The use of iPS cells for disease modelling
In the last few years iPS cells have been created from patients with a number of different diseases, including:
Spinal muscular atrophy (SMA)
Motor neurone disease (MND) (also called amyotrophic lateral sclerosis (ALS) and Lou Gehrig’s Disease)
Alzheimer’s Disease
Parkinson’s Disease
Huntington’s Disease
Down Syndrome (also called Down’s Syndrome)
Ataxia Telangiectasia (AT) also known as Louis-Bar Syndrome, immunodeficiency with ataxia telangiectasia, and cerebello-occulocutaneous telangiectasia)
Friedreich’s Ataxia
Disease models using iPS cells are also under development for many other conditions, including neurological, blood-related, metabolic, cardiovascular, immunodeficiency and other conditions. The number of diseases studied in this way is increasing all the time.
Challenges in disease modelling
iPS cells have been widely adopted for disease modelling.They also carry certain chalalenges, and they may not be the right tool to answer all research questions.
Understanding iPSCs: iPS cells are a completely new, lab-made type of stem cell. More research is needed to understand the reprogramming process and its effects on the cells. We also need to evaluate their potential uses and risks.
Recreating a disease is complex: The aim of disease modelling is to use iPS cells to accurately recreate features of a disease outside the body.
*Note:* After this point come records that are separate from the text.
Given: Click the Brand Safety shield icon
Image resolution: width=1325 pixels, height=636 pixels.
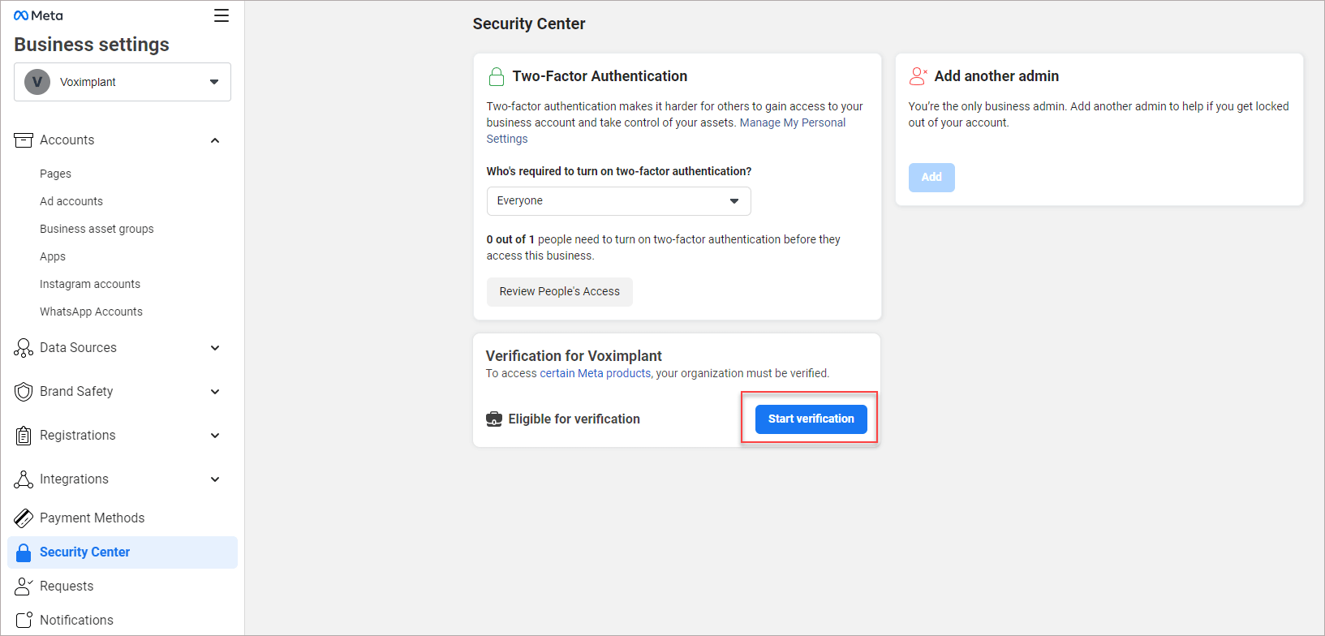Looking at the screenshot, I should pos(24,392).
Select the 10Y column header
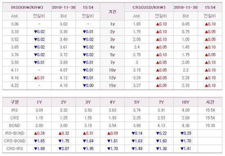 point(186,102)
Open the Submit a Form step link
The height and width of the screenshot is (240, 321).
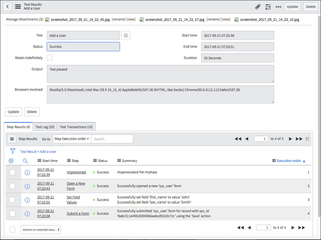[78, 213]
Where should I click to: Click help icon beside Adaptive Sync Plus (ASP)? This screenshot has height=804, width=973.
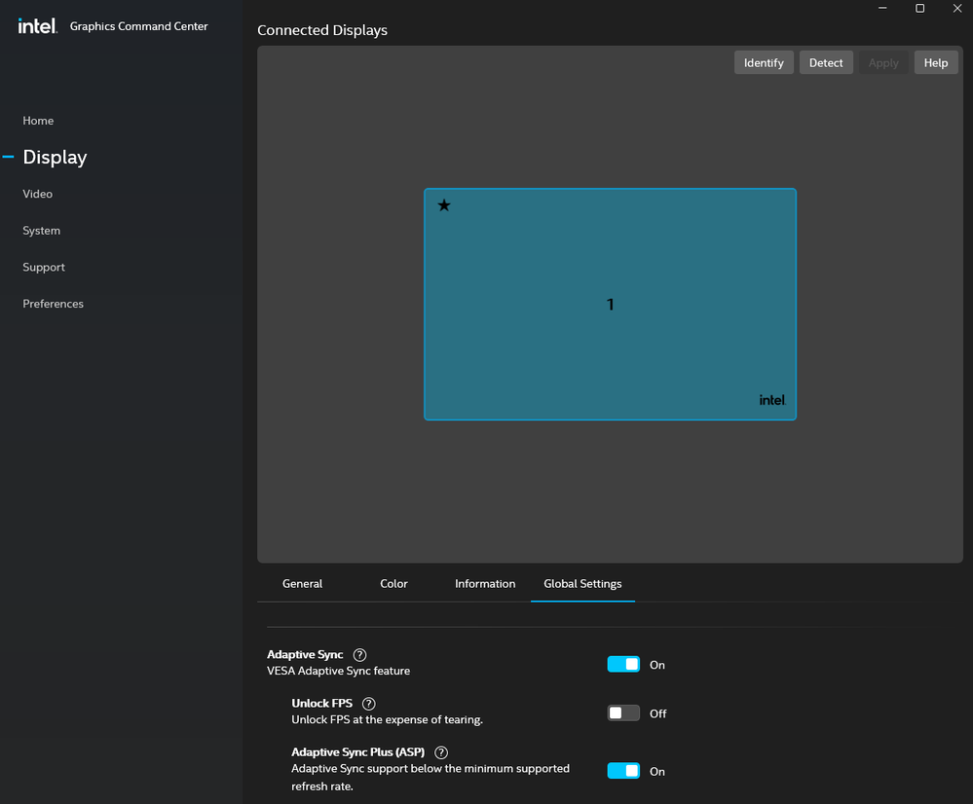(x=441, y=752)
This is done by generating cells with a patient’s genetic code. However, this does not always result in cells with characteristics of the disease. Although diseases are often fully or partially caused by genetics errors, other biological processes also affect or initiate many diseases. Some of these disease processes cannot be easily recreated with current iPS cell technology. However, iPS cell disease modelling can help researchers to investigate how much of a disease is caused by DNA changes.
Modelling diseases with different causes: Although iPS cells can theoretically be used to model any disease, they are more suitable for modelling diseases caused by mutations in a single gene (monogenic diseases) than for modelling diseases caused by alterations of several genes (polygenic or complex diseases) or diseases caused by environmental factors.
Diseases often affect many types of cells: iPS cell disease models allow researchers to study how specific types of cells are affected by a disease. However, diseases usually affect complex tissues or organs, containing several kinds of cells in many interacting layers. The interaction between different cells often contributes to the effects of a disease. Researchers are building more complex structures, incorporating several cell types to model these aspects of diseases more completely. One approach is to use stem cells to grow groups of cells in 3D structures that resemble the tissue of different organs. These 3D structures offer more complex disease models than a flat (2D) cell culture. Examples of this approach include organoids and tissue engineered structures. Such ‘organoids’ offer more complex disease models than flat (2D) cell culture.
Develping future therapies
iPS cells give researchers the opportunity to study previously inaccessible human cells, such as the nerve cells of the brain. Their use in disease models provides a new stepping-stone towards a better understanding of how many diseases work. A great deal of research using iPS cells is already underway and researchers expect that iPS cell disease models will provide valuable clues for the development of new medicines or other clinical treatments.